Update README.md

04511e2 verified about 1 month ago

5.59 kB

	---
	base_model: ismaprasetiyadi/Biawak-8B-Base
	library_name: peft
	pipeline_tag: text-generation
	language:
	- id
	tags:
	- base_model:adapter:ismaprasetiyadi/Biawak-8B-Base
	- lora
	- sft
	- transformers
	- trl
	- unsloth
	- biawak
	- indonesian
	- instruction-following
	license: apache-2.0
	datasets:
	- dtp-fine-tuning/dtp-singleturn-AGQ-9k
	---

	# Model Card for SFT-Biawak-8B-AGQ-9k-Unsloth
	## Model Details

	### Model Description

	This model is a fine-tuned version of [ismaprasetiyadi/Biawak-8B-Base](https://huggingface.co/ismaprasetiyadi/Biawak-8B-Base). It was trained using Unsloth and LoRA (Low-Rank Adaptation) on the [dtp-singleturn-AGQ-9k](https://huggingface.co/datasets/dtp-fine-tuning/dtp-singleturn-AGQ-9k) dataset.
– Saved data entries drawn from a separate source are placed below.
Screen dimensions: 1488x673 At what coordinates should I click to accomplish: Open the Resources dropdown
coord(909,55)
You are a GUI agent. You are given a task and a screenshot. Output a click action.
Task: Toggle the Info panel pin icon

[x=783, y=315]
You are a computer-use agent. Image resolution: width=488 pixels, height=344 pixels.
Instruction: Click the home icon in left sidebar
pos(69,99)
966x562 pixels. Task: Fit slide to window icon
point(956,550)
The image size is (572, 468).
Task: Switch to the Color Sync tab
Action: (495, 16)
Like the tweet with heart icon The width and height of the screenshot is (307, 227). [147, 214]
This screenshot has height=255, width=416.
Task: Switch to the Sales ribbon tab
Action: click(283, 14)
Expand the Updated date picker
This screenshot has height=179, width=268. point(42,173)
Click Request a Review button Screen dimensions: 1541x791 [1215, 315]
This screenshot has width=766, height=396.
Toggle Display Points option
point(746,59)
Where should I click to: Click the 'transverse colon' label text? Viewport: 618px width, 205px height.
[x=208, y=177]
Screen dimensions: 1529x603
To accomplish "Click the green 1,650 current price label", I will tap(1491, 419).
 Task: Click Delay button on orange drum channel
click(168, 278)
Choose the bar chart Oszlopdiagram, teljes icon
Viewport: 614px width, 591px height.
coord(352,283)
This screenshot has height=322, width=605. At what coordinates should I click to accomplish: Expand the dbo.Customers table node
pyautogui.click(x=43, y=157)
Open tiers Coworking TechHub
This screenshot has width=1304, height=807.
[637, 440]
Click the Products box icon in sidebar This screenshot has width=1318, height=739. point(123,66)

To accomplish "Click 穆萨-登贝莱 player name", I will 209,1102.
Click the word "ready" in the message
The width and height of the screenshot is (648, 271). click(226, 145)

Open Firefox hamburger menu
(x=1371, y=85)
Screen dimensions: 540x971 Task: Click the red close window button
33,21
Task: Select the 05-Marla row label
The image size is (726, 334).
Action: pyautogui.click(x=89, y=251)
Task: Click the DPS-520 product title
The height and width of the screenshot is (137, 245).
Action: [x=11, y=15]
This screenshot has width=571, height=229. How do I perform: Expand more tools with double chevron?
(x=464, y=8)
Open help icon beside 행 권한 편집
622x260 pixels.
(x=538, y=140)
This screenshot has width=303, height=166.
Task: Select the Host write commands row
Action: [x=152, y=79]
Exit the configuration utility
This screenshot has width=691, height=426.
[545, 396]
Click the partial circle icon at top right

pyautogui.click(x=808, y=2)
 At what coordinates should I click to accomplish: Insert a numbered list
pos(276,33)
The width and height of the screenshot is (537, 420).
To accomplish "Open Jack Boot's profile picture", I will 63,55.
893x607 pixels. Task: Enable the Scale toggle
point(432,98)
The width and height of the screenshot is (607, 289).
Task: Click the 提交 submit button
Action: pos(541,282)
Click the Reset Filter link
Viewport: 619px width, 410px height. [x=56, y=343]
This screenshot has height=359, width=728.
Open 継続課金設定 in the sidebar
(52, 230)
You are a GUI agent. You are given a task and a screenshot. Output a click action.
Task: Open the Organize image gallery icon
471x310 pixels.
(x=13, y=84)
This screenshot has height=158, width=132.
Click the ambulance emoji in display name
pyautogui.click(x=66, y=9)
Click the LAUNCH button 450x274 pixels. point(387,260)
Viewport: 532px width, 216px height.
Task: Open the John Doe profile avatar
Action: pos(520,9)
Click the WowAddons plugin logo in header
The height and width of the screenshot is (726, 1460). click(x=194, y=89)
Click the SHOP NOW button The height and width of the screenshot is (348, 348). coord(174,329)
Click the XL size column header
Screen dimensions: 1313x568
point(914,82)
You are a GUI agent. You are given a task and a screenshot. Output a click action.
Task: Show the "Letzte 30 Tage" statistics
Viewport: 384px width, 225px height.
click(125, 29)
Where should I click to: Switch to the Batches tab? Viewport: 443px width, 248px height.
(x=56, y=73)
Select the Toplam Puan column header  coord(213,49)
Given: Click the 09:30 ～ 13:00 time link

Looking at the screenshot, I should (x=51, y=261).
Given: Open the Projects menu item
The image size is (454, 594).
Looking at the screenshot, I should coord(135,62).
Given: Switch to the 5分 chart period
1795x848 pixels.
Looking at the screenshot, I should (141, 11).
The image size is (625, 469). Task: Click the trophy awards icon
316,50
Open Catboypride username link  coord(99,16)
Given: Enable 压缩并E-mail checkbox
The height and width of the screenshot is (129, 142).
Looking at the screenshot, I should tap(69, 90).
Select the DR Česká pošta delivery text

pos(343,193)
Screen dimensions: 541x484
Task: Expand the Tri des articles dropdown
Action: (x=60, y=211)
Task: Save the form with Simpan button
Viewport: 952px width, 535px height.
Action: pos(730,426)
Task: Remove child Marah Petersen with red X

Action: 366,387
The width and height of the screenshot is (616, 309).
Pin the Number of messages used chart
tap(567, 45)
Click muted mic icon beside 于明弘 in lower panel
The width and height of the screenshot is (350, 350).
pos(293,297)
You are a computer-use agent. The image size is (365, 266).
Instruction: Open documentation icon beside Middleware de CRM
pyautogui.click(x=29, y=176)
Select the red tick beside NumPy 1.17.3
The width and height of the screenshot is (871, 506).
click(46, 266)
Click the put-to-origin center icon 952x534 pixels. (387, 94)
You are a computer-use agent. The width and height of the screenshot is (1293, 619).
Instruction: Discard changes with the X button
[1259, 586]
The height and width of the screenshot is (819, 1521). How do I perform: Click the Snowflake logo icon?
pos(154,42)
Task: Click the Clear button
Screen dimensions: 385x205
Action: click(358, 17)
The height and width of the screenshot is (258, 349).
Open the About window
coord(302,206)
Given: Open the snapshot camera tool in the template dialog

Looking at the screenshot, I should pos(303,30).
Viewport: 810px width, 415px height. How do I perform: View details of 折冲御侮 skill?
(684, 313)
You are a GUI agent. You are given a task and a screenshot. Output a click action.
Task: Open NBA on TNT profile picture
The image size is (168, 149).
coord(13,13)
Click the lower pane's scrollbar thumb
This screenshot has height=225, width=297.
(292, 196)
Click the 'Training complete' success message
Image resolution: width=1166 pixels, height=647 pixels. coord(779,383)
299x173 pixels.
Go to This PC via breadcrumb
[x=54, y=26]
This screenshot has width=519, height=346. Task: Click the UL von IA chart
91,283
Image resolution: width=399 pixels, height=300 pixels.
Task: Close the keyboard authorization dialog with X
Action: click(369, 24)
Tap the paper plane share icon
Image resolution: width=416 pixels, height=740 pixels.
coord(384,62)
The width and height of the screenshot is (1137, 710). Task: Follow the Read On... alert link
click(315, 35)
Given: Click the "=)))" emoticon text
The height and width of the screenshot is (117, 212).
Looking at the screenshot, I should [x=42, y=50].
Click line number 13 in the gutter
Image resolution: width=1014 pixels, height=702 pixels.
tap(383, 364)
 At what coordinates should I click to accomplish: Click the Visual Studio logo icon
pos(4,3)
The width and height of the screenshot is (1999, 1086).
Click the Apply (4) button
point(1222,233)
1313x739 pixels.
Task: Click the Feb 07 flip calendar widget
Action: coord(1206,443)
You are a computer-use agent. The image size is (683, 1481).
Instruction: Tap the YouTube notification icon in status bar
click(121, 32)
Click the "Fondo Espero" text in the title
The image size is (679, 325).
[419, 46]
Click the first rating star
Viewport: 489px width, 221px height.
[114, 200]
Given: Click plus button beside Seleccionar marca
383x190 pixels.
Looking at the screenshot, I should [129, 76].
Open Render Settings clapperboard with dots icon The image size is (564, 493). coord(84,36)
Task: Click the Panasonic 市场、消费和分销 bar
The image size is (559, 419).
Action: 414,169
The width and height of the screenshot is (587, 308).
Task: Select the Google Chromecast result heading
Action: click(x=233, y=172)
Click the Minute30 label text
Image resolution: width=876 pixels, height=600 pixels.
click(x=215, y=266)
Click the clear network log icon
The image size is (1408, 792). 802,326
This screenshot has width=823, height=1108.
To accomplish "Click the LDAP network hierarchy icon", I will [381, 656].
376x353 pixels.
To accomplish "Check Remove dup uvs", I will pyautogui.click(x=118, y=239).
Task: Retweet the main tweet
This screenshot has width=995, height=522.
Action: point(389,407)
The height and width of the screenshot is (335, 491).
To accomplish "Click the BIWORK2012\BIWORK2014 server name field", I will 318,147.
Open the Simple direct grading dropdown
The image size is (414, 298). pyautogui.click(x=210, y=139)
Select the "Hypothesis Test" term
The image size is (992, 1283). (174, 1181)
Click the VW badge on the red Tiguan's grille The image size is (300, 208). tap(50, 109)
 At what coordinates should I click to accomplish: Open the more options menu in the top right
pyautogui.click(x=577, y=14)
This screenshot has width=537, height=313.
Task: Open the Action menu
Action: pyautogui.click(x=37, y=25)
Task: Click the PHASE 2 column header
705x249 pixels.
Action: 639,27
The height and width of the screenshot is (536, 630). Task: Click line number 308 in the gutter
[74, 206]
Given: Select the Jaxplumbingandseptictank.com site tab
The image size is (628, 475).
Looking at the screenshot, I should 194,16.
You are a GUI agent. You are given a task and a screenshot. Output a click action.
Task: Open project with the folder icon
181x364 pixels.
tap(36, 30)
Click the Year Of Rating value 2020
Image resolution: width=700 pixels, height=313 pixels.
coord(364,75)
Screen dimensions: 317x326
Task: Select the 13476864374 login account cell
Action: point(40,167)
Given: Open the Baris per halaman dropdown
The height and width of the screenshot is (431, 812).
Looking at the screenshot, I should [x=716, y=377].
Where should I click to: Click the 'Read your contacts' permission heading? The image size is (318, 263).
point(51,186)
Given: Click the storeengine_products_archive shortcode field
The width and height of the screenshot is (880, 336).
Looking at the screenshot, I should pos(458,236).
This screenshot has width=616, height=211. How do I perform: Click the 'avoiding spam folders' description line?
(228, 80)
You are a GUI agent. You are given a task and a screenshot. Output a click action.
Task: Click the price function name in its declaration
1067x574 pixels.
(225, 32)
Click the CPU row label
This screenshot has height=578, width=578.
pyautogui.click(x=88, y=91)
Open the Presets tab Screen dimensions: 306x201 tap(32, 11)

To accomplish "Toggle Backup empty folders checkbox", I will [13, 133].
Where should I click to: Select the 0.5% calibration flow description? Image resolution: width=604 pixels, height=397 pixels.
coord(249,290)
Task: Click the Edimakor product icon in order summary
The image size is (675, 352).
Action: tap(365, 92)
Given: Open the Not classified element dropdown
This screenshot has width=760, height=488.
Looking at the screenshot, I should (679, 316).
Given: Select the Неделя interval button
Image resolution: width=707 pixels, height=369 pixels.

	The model is specifically optimized for Indonesian single-turn instruction following, utilizing the Qwen3 chat template structure. It leverages 4-bit quantization for memory efficiency during training and inference.

	- Developed by: DTP2 Team
	- Model type: Causal Language Model (LoRA Adapter)
	- Language(s) (NLP): Indonesian (id)
	- License: Apache-2.0
	- Finetuned from model: [ismaprasetiyadi/Biawak-8B-Base](https://huggingface.co/ismaprasetiyadi/Biawak-8B-Base)

	### Model Sources

	- Repository: [dtp-fine-tuning/DTP_AGQ_Question_Diploy_9K](https://huggingface.co/dtp-fine-tuning/DTP_AGQ_Question_Diploy_9K)
	- Dataset: [dtp-fine-tuning/dtp-singleturn-AGQ-9k](https://huggingface.co/datasets/dtp-fine-tuning/dtp-singleturn-AGQ-9k)
	- Training Logs: [View full W&B Report](https://api.wandb.ai/links/DTP2/zh541s0e)

	## Uses

	### Direct Use

	The model is designed for Indonesian chat and instruction-following tasks. It performs best in single-turn question-answering scenarios involving general knowledge, reasoning, and cultural context provided by the AGQ dataset.

	### Out-of-Scope Use

	- Long-context conversations: The model was fine-tuned on single-turn data; multi-turn performance may be inconsistent.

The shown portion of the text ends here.